Alternative Spring Break accepting applications

The sixth annual Alternative Spring Break is in the works and looking for students who want to travel and volunteer.

Students will be going to Pensacola, Fla., and partnering with Community Collaborations International, a Gulf Coast relief program, on an ecological restoration project, according to ASB President Ashley Drees.

ASB was founded at Butler University in 2005. The program encourages students to spend their break doing community service, rather than taking a leisurely trip or going home.

The spring 2011 program will take a total of 33 people, including advisers and the executive board to help communities recover from natural and man-made disasters.

Students will also be working on the shoreline and restoring the environment.

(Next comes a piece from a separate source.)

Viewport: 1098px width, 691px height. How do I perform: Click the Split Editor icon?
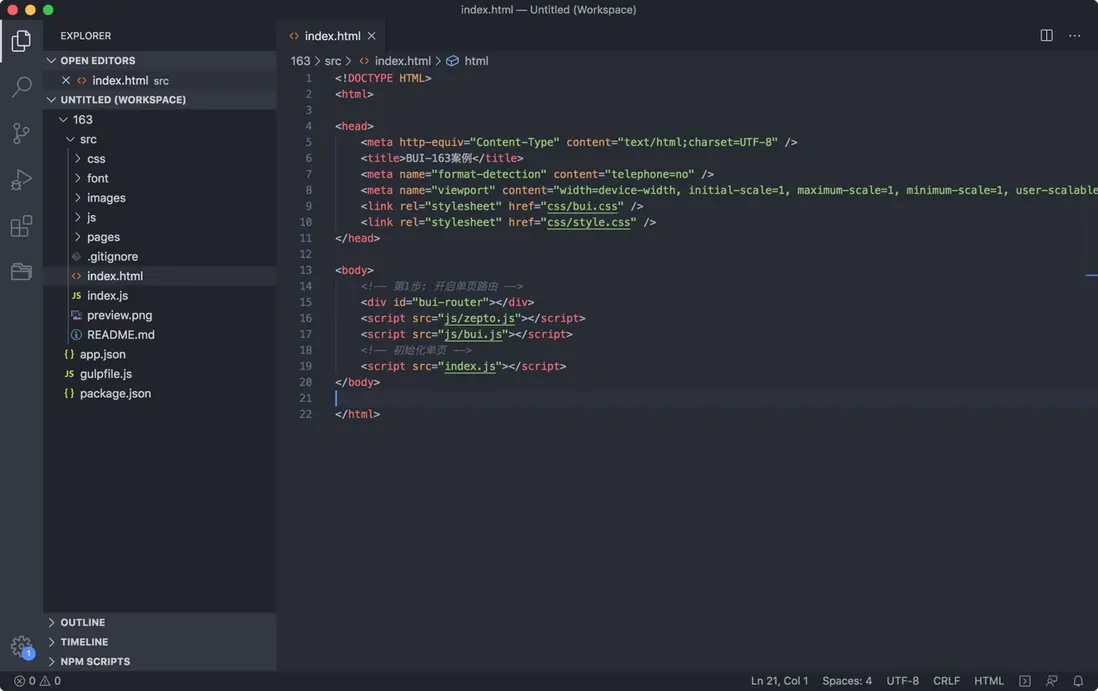click(1046, 34)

In 2009, ASB went to the Cumberland Trail in Soddy Daisy, Tenn., and spent their time working on a sustainability program for the environment by moving large rocks and creating cribbage walls.

All of this work helped to conserve natural resources in the area, said senior Matt VandenElst, ASB vice president.

In 2010, ASB went to New York City with the Youth Service and Opportunities Project and worked with various soup kitchens, schools, food and clothing banks and homeless shelters to help the hungry and homeless, said VandenElst.

“It’s a way to travel and also do something good at the same time,” senior J.J. Kells, ASB fundraising cochair, said.

From the time applicants are selected to well after the trip is over, they become much closer than they were before, VandenElst said.

“Working on a project like this with people is a good way to get to know each other,” VandenElst said.

The ASB program serves to also give students a chance to participate in a service project that is more than a one-time project. It is a program that offers students an opportunity to interact with those in need and really understand what it means to serve others.

“It’s a chance for students just to go to a different place and experience a social issue that they might not be familiar with and then kind of try to utilize it later on in coming back to the Indianapolis community,” Drees said.

The program encourages and teaches students how to use volunteer work in everyday life.

It also shows students how volunteer work on a personal level is important, as opposed to simply doing a one-time mandatory project.

“To come back and know that you made an impact and a difference somewhere kind of leaves you feeling like you did something worthwhile with your time,” Kells said.

The program generally changes each year in order to incorporate different social interests so that students step outside of their comfort zone, and also learn how to use the passions to help their community through those passions and volunteer work.

ASB will be accepting applications until Nov. 19. Applications will be reviewed and then applicants will be called for interviews before finally being notified about participation in the program Dec. 5.